After the release of the hoax, Hyams responded to requests for more information about the Bakersville Riot by demanding payments, and claiming that he worked for the Southern Associated Press. The editor of The Comet claimed that he had no idea where Hyams had “obtained his bloody story.” The Argus-Leader reported that Calvin Snipes smiled when he first learned “how much excitement his alleged lynching had created all over the country and Europe.”

It is unknown why Hyams invented the story of the Bakersville Riot or just how he planned to get away with it. Hyams had been working for The Comet for only a little over a week.The Atlanta Constitution referred to him as the “Bakersville Liar,” and declared the hoax as “the story of the greatest fake that was ever perpetrated of the American newspaper.

In the aftermath, The Comet fired Hyams.

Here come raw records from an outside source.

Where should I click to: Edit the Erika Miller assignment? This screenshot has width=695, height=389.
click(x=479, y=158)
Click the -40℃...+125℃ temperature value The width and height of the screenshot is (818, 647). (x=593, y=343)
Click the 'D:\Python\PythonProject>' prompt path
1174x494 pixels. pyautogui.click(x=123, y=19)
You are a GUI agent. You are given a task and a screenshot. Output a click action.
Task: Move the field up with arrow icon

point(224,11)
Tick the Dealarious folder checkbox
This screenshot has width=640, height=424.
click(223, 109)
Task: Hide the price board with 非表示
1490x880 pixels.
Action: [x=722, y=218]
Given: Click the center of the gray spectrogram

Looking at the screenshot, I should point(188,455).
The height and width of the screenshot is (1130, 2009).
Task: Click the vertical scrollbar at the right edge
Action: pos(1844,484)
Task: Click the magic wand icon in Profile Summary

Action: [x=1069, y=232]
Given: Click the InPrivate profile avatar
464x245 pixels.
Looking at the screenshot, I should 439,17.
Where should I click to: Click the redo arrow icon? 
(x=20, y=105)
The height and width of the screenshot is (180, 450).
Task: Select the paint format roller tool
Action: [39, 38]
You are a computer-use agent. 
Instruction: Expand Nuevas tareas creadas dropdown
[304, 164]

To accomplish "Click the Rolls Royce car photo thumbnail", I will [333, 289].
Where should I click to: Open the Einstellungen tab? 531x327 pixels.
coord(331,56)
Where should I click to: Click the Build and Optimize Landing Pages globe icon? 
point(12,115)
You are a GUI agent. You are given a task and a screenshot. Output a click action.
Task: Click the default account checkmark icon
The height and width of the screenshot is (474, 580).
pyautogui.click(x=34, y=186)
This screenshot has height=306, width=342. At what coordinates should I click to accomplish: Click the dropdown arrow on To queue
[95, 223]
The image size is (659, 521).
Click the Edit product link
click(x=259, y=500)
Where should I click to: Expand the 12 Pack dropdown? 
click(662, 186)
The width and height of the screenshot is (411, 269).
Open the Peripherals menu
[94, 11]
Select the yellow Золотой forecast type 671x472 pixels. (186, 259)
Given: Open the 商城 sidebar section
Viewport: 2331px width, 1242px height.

Hyams moved back to Bakersville and worked as an editor for The Bakersville Enterprise. Two years later, Hyams contracted typhoid fever and died at the age of twenty one. Coincidentally, he was buried on January 3, 1895, two years to the date that his alleged riot had taken place. Some have described the timing of his burial as too coincidental, and have speculated that he faked his death and moved his family to Chicago, as a result of his now tarnished reputation.